Pointers are indispensible. Pointers:
point to memory locations, usually dynamically-allocated,
are used in every programming language: C, C++, Java, C#,
can be used in the form of a reference, e.g., in Java or C#.
The pointer support can be:
wrapped in a reference, e.g., in Java or C#,
raw or advanced, as in C++,
raw only, as in C.
In C++, it’s best to avoid the raw pointers, and go for the advanced pointer support in the form of standard smart pointers.
A reference in Java or C# is a shared pointer with the object member
selection syntax (i.e., object.member
). A C++ reference is an
alias, which at compile time will be either optimized out or turned
into a raw pointer.
Raw pointers are easy to use, but their use is very error-prone, i.e., it’s easy to make mistakes.
When we have a pointer of type T *
which points to a
dynamically-allocated memory location, we face these problems:
the type problem: we don’t know whether a pointer points to a single piece of data or to an array of data,
the ownership problem: we don’t know whether we or someone else (i.e., some other programmer who implemented some other part of code) should destroy the allocated data,
the exception handling problem: exception handling with raw pointers is difficult, arduous, and error-prone.
The new and delete operators come in many versions, most notably:
the single version for allocating a single piece of data,
the array version for allocating an array of data.
If we allocate data with either the single or array version of the new operator, we should destroy the data with the same version of the delete operator. However, the type of the pointer used is the same for both version, so it’s easy to mismatch the versions, which results in an undefined behaviour.
The ownership problem can result in:
a memory leak, when the dynamically-allocated data is never destroyed,
a dangling pointer, when we keep using a memory location, but the data that used to be there was already destroyed,
a double deletion, when we try to destroy again the data that was already destroyed.
If we manage the dynamically-allocated data with raw pointers, the exception handling becomes a boring and error-prone task, espacially if the data is complex. It’s doable, but who really wants to do it?
The example below shows how easily we can run into the type, ownership, and exception handling problems. The compiler does not report problems with this broken code.
// Who should destroy the allocated data? Should the data be
// destroyed by the foo function?
void
foo(int *p)
{
// By mistake the array delete is used.
delete [] p;
}
int *
factory()
{
int *p;
try
{
p = new int;
// Work on the new data.

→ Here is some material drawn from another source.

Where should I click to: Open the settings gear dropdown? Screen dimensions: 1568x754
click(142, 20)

An exception could be thrown here.
throw true;
return p;
}
catch(bool)
{
// It's easy to forget this delete:
delete p;
}
return nullptr;
}
int
main()
{
// The problem is brewing: we use a pointer to integer to point to
// the begining of an array of integers.
int *p = factory();
// I'm thinking that foo will use, but not destroy the data.
foo(p);
// This is the second delete.
delete p;
}
A smart pointer manages dynamically-allocated data, and so we call a smart pointer the managing object, and the dynamically-allocated data the managed data.

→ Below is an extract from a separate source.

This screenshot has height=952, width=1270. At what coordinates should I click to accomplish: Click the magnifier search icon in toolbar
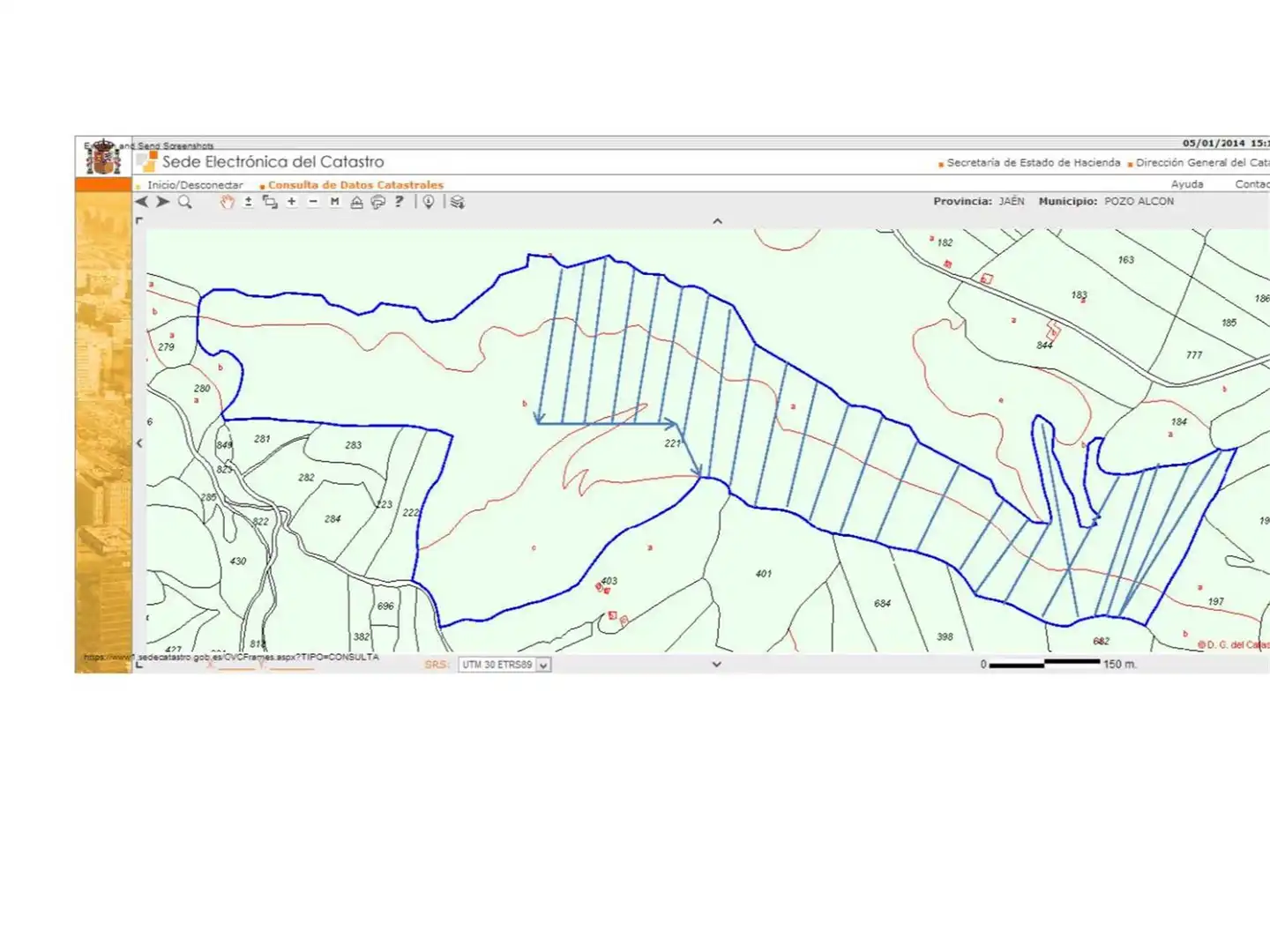click(184, 202)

A smart pointer doesn’t copy or move the managed data, it can only destroy the data.
The type of the managed data doesn’t have to be prepared in some special way in order to be managed by smart pointers, e.g., the type doesn’t have to be derived from some special type with the required functionality implemented.
The smart pointers solve:
the type problem: a smart pointer knows the type of the object, so that it can be automatically (i.e., without a programmer requesting it explicitely) destroyed in the proper way,
the ownership problem: a smart pointer automatically manages the dynamically-allocated data, i.e., takes care of their destruction, and implements either the exclusive or shared ownership,
the exception handling problem: a smart pointer is automatically destroyed (and so is the managed data) when an exception is handled.

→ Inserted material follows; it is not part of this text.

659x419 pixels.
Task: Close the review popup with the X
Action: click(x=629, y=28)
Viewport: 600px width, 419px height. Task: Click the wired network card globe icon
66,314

Every flexible language should support raw pointers, because this low-level functionality is needed to implement high-level functionality, such as smart pointers.
A programmer should have a choice between the raw pointers (perhaps for implementing an intricate functionality) and smart pointers (just for every day use).
In C++, for every day use, a programmer should not resort to the raw
pointers, let alone to the void *
trickery – these times are long
gone.
There are three smart pointer types defined in the memory
header
file:
std::unique_ptr
- used to exclusively own the managed data,
std::shared_ptr
- used to share the managed data,
std::weak_ptr
- used to track, but not share, the managed data.
Smart pointer types are wrappers around raw pointers, which are used at compile-time only, and so at run-time they should not degrade the memory or time performance. They should be as fast and take as little memory as the code of the same functionality manually crafted with raw pointers.
Smart pointer types are:
exception-safe: they can be used without problems when throwing or catching exceptions,
not thread-safe: they should be carefully used in a multithreaded program.
There is also deprecated type std::auto_ptr
– don’t use it.
std::unique_ptr
An object of type std::unique_ptr
has the exclusive ownership
semantics:
exclusive, because the managing object is the sole owner of the managed data, i.e., there can be only a single object that owns the managed data,
ownership, because the managing object is responsible for destroying the managed data.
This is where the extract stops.